By Danilo Sanchez, Lehigh Valley Youth Minister
Hope for the Future gatherings bring together leaders of color from across the church, sometimes with white allies, to explore the ways that power, privilege and racism function in our denomination. For its 7th annual gathering, participants met in San Antonio, TX. Nearly 70 people of color attended the gathering and represented various Mennonite organizations, institutions, and churches across the U.S.
“The beggars are marching. And Christ is in their midst. Where are the saints?”
These prophetic words come from Dr. Vincent Harding’s sermon at the Mennonite World Conference in Amsterdam in 1967 when he called upon the Mennonite church to no longer be the “quiet in the land” and identify with the oppressed and marginalized in our communities. It was a call for confession, unity and action.
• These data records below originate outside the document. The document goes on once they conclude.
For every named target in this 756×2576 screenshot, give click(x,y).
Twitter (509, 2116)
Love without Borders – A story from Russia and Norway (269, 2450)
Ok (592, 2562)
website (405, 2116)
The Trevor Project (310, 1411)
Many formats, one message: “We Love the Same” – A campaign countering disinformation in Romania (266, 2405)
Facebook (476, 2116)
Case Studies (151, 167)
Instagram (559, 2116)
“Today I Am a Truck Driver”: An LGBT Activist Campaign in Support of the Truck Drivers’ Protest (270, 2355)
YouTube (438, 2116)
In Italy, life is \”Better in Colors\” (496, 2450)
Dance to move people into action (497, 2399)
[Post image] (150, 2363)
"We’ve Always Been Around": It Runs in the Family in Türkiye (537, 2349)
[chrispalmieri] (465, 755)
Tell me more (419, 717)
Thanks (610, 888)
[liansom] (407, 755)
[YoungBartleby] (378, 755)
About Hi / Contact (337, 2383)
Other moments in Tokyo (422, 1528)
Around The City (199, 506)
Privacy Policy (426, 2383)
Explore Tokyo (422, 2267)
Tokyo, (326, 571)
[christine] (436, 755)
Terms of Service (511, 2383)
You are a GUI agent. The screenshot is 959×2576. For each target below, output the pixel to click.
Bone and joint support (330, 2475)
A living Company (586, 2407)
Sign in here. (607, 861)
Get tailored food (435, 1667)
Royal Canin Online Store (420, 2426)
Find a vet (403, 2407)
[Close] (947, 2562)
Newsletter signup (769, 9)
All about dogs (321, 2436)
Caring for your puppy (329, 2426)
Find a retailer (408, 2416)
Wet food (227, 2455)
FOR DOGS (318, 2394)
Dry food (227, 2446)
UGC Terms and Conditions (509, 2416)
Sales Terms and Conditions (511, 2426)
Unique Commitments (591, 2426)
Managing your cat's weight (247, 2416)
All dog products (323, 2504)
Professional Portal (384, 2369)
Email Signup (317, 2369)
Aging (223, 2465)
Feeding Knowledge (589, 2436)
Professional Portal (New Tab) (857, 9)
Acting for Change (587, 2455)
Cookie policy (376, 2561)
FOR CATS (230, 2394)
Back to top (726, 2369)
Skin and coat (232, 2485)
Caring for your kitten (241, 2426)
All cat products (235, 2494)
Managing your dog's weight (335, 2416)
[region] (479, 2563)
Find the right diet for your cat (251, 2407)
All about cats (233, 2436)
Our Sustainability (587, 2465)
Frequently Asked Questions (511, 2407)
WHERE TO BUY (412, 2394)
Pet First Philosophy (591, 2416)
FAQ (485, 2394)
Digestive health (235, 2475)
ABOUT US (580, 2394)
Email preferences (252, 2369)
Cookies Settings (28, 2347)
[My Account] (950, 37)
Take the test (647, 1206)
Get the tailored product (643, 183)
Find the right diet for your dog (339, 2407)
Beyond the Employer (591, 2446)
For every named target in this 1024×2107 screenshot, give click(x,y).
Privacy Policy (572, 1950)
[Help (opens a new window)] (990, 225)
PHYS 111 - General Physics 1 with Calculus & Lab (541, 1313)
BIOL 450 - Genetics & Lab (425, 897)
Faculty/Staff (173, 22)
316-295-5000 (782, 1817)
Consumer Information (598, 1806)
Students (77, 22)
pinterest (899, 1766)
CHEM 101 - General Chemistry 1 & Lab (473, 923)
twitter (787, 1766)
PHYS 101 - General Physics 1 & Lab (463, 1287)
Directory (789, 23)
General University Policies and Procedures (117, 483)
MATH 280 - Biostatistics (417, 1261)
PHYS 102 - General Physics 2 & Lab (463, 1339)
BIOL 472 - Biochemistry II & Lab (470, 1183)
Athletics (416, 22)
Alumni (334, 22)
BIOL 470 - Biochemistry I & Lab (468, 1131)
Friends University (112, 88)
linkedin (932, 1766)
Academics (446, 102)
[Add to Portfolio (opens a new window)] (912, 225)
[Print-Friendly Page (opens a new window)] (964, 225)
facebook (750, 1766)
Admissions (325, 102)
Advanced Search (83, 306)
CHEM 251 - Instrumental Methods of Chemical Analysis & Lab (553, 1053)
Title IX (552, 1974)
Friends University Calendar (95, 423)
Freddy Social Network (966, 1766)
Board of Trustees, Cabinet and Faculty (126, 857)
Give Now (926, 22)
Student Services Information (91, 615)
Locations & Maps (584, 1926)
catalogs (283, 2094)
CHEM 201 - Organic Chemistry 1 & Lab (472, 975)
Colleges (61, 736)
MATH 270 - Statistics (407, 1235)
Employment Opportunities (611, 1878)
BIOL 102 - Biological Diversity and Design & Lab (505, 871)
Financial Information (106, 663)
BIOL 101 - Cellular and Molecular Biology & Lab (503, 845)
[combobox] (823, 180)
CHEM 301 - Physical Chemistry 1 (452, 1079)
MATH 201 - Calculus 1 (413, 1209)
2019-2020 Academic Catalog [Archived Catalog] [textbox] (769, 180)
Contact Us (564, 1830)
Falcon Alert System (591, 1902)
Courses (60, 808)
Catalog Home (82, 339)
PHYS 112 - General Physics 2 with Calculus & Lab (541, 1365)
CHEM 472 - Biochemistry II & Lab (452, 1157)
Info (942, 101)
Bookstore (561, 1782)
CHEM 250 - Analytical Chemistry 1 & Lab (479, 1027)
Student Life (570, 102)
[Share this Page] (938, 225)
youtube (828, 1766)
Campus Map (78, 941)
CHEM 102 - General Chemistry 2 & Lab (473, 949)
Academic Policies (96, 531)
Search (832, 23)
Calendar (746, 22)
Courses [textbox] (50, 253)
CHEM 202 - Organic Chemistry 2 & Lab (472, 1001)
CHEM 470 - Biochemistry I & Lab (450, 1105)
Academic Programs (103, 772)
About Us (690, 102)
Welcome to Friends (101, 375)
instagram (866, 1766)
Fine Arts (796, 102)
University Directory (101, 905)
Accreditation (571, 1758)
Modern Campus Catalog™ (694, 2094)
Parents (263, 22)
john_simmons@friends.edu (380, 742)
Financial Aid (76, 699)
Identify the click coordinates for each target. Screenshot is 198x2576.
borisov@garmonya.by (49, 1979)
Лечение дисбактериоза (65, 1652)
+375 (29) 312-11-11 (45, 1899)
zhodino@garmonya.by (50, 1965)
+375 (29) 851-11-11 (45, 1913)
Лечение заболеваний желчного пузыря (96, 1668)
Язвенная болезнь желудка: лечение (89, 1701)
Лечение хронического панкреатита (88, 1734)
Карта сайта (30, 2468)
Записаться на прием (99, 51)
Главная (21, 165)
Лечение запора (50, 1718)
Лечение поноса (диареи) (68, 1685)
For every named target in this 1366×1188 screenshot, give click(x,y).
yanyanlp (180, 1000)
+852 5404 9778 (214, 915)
Vincent’s words became our theme and motivated us as we met for Hope for the Future and looked to the future of the Mennonite church. During our weekend together, we were encouraged to dream, breathe as one, and care for one another. It was a time of unity and empowerment.
I felt the Spirit moving among us as we sang praises to God. I felt the Spirit stirring inside me as speakers like Sue Park-Hur, Glen Guyton, Dr. Juan Martinez, and Chantelle Todman-Moore shared their hope for the future. I witnessed the Spirit’s power from the testimony of the Goshen community who stopped an immigration detention facility from being built in their town. I saw the Spirit descend as we anointed and prayed for Glen Guyton as the new Executive Director of MC USA. The Holy Spirit was ready to work among us.
One of our main goals for the conference was to write a prophetic letter to Mennonite Church USA. The prophetic word started in small groups where we each shared what was on our heart. Then four gifted writers compiled each group’s words into one voice. The writers later shared the letter with the large group and we discussed. The major themes that emerged were being centered in Christ and the Holy Spirit, love one another despite our differences, be visibly active in the world, and invite the next generation into leadership. Many of these themes were affirmed, but some were not comfortable with the language of “celebrating and embracing” all members of the body of Christ; specifically, inclusion of LGBTQ members. At this point heated words were exchanged and the sense of unity that we experienced in the first half of the conference was shattered. As one leader said, we were no longer speaking to or with one another, but speaking past each other. How can we have any prophetic witness or word for the church, let alone the world, when we can’t even love one another as brothers and sisters in Christ despite our differences? Our group struggled to move forward. In the end, we decided the letter needed more time for discernment since we were not able to affirm all that was in the letter.
As I walked back to my hotel room, the Spirit gave me a song that we sang at Ripple one Sunday. The words of the song are,
“I need you. You need me.
We’re all a part of God’s body.
Stand with me. Agree with me.
We’re all a part of God’s body.
It is his will that every need be supplied.
You are important to me. I need you to survive.
I pray for you. You pray for me
I love you. I need you to survive
I won’t harm you
With words from my mouth
I love you. I need you to survive”
What simple yet profound, beautiful words. Despite our differences, are we able to say to all members of Christ’s body, “I love you. I need you to survive”? Many times, we are not. In our desire for both unity and holiness, we often harm one another with our words and leave some feeling invisible and rejected. But the Church throughout history has always struggled with unity and holiness; this is nothing new. Reflecting on Paul, N.T. Wright says, “In almost every letter we can see Paul urging two things upon his churches: unity and holiness…It is comparatively easy to work for unity if you don’t care about holiness; you just adopt a laissez-faire anything-goes strategy. And it is comparatively easy to work for holiness if you don’t care about unity; you just go on splitting the church over each moral disagreement. The trick is to work for both at the same time.”
Holding unity and holiness both equally is hard. The Mennonite church right now is struggling hard with how to live that out. I don’t believe it is the task of one person to find the path forward, but rather the Church must submit to the voice of the Spirit and discern together. My hope is that the Eternal One- who was, who is, and who will be- will lead us into all Truth and Grace.